We worked three coves that morning, soldiering through a sun‑shower
and netting a couple of respectable keepers. Around mid‑afternoon a downed oak
caught Dad’s eye—limbs splayed underwater like a giant’s ribs. For once he
ditched the worm and clipped on a medium Rapala. One flick of his wrist and
that lure landed a whisper away from the branch.
The explosion that followed sounded like someone had dropped
a cinder block. Water frothed. Dad’s rod arched so hard I thought it might
snap. The fish bored straight down, then rocketed beneath the boat, trimming a
perfect figure eight before launching into the air—green bronze and furious. I
grabbed the dip net, promptly tangled it in the trolling motor, and caught a
burst of uncharacteristic barking from Dad. Lesson learned: sometimes help is a
hindrance.
Ten breathless minutes later he brought the bass alongside,
coaxing it into the net himself. When the cooler lid slammed shut, Dad’s grin
said it all: this was the ten‑pound wall‑hanger he’d chased his whole life.

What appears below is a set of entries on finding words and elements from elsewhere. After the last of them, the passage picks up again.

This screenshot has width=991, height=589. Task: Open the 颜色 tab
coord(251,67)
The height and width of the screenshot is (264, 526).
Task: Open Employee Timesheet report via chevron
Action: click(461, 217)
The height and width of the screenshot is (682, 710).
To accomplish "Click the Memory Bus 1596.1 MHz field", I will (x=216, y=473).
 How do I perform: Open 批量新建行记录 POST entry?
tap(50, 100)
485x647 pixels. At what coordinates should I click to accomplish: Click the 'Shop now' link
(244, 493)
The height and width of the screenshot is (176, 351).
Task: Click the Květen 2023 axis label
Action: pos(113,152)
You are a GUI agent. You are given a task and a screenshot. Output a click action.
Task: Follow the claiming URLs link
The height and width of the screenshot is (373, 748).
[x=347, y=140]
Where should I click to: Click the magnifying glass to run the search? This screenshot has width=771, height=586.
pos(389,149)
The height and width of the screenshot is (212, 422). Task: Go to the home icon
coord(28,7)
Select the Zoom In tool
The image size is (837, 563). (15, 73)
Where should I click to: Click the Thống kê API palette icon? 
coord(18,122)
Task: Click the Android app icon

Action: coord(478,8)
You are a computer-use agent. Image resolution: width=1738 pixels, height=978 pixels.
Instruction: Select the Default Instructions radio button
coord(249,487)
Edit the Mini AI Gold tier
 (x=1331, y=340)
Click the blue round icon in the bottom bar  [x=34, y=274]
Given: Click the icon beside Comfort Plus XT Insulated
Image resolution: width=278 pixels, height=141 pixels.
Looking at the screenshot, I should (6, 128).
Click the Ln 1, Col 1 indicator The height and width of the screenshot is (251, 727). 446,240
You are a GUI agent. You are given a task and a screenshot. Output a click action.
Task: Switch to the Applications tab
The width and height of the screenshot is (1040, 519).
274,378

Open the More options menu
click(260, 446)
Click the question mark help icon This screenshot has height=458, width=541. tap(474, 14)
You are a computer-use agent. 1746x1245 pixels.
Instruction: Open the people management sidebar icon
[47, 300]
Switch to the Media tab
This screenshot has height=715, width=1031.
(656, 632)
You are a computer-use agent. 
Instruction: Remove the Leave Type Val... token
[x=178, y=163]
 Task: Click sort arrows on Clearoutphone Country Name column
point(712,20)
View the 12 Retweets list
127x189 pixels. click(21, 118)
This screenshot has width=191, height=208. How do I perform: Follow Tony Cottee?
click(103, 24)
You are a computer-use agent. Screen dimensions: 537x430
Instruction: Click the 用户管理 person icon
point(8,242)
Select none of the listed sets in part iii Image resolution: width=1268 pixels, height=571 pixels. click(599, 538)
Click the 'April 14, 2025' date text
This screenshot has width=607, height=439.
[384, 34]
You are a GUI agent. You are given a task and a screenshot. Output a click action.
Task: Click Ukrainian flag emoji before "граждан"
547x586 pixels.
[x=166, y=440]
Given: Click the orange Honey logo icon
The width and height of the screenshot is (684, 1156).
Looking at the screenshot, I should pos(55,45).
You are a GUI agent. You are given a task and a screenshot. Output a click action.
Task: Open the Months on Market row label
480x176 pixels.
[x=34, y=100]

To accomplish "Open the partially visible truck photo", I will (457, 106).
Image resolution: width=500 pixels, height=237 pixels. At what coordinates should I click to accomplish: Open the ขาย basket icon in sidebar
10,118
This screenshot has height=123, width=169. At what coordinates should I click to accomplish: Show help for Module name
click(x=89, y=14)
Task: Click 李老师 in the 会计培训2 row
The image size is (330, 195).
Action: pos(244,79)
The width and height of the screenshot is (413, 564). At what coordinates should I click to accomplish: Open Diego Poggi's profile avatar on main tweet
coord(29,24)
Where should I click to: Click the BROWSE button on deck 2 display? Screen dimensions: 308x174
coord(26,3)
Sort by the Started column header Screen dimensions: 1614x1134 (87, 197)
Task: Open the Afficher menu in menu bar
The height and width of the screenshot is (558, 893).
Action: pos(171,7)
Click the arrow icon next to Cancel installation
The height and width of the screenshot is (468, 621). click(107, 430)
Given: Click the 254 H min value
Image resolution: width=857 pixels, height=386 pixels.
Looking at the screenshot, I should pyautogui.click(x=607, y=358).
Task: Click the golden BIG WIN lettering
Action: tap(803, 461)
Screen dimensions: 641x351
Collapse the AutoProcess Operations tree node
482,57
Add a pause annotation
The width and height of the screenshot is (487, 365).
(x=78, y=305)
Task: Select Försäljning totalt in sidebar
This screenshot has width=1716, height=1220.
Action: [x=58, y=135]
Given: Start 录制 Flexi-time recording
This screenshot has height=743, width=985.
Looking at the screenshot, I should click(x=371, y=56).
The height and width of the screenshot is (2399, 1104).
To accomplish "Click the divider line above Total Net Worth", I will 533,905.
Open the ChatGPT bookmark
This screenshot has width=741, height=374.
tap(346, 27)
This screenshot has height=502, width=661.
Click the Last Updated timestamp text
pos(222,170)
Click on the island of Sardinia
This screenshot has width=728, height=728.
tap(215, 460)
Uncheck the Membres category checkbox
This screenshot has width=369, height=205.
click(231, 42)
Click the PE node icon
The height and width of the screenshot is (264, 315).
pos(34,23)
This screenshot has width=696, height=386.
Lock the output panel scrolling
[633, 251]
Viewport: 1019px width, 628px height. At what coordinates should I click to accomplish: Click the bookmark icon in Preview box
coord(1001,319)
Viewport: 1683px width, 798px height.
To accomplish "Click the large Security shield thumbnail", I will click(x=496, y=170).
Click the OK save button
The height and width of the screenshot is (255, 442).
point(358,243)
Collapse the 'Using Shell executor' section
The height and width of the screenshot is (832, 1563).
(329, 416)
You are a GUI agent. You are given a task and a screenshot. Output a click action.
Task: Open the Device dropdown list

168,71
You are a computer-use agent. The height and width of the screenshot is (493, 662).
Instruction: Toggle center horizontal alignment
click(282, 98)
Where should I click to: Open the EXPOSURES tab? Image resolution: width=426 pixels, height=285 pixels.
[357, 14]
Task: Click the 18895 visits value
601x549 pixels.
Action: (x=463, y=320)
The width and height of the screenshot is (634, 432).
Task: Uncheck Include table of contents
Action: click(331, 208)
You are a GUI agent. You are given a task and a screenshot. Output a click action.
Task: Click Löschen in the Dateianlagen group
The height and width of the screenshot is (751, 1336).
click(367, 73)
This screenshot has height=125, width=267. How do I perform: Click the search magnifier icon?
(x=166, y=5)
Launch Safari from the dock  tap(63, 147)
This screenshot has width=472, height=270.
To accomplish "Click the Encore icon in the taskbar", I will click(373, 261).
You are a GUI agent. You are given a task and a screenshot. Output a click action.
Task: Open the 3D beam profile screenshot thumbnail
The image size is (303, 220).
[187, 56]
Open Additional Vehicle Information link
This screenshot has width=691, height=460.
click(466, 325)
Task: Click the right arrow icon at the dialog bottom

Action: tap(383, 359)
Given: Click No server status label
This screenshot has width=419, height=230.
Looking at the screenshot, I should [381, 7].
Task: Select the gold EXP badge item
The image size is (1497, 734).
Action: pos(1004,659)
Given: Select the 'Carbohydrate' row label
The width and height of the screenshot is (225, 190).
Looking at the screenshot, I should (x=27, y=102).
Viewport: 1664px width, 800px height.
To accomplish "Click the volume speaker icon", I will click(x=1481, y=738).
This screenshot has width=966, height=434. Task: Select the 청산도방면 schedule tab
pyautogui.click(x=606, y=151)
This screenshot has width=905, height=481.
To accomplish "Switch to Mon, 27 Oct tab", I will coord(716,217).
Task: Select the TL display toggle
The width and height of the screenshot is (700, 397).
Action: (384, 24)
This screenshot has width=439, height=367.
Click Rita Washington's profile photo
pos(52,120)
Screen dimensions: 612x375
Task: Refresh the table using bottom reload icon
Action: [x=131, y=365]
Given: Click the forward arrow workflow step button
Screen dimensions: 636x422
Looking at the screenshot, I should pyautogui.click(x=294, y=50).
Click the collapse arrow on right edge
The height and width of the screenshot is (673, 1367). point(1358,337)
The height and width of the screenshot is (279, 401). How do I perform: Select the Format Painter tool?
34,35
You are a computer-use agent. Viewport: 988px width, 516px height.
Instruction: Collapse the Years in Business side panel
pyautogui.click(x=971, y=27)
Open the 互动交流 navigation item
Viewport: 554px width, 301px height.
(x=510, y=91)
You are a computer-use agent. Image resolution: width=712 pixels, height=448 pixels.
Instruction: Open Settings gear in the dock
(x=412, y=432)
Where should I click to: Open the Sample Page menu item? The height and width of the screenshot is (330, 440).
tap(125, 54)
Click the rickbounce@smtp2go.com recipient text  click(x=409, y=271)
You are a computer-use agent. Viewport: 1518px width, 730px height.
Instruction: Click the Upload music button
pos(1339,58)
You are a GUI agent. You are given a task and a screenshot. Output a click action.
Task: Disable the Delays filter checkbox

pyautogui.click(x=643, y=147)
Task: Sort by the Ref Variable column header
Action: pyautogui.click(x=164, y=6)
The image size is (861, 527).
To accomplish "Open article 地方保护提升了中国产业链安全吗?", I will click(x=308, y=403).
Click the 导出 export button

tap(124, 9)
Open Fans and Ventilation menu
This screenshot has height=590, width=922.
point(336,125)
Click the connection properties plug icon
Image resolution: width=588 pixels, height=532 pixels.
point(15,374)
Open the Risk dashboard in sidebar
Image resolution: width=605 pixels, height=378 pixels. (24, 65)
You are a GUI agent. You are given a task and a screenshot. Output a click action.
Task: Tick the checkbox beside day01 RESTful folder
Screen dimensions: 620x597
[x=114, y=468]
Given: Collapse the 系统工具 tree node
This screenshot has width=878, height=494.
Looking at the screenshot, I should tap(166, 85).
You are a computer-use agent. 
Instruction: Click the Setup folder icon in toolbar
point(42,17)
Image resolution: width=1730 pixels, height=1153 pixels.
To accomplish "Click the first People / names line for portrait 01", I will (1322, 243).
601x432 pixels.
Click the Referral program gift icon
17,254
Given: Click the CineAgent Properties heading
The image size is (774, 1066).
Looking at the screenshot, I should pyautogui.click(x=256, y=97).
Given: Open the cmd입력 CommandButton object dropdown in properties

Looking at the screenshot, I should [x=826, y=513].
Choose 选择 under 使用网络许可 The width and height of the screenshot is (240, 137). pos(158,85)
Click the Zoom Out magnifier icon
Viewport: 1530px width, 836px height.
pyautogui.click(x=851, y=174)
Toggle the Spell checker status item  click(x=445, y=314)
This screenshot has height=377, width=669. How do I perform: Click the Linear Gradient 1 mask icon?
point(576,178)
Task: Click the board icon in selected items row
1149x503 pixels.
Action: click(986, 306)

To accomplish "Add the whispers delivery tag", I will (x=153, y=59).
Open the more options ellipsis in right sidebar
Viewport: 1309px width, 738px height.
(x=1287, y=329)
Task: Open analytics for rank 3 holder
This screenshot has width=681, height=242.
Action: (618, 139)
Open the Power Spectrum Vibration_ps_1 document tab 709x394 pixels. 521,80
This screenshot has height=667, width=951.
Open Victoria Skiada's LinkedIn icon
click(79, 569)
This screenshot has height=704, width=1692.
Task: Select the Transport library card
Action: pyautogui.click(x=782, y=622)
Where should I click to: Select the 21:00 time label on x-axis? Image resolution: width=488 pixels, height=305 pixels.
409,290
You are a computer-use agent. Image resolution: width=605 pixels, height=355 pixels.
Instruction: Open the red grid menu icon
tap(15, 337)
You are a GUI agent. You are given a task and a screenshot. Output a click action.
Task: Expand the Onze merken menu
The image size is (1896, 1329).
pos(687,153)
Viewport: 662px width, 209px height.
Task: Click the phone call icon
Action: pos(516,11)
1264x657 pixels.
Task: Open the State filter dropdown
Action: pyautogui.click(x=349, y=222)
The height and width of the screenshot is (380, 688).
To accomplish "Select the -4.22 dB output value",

At the marina near Stemley Bridge, he held court on the
dock, retelling the battle to any angler within earshot. “Got to be double
digits,” he predicted, easing the fish onto the scale.
Nine pounds, thirteen ounces.
The smile faltered but didn’t fall. “Scales here must be
off,” he muttered. We raced to another marina. Nine pounds, eleven. Fish, it
turns out, lose water weight faster than pride. Back in the Impala, Dad drove
in silence, the cooler gurgling like it knew the verdict.
When we reached our backyard in Leeds, I stood ready for the
grand decision—taxidermy or freezer. Dad lifted the bass onto the picnic table,
studied it a moment, then fetched the scaling knife. Silver flecks flew like
confetti. By dusk the “trophy” was sizzling in a cast‑iron skillet, perfuming
the house with cornmeal, Crisco, and a faint hint of humility.
He never mentioned that fish again. For Dad, a goal unmet—no
matter how close—was simply that. Close didn’t count; standards were standards.
Yet I think he knew the lesson landed anyway. I learned that day that sticking
to your word is worth more than bragging rights on a wall—and that sometimes
the real prize is a quiet evening, a plate of fresh‑fried bass, and the memory
of a battle shared between father and son.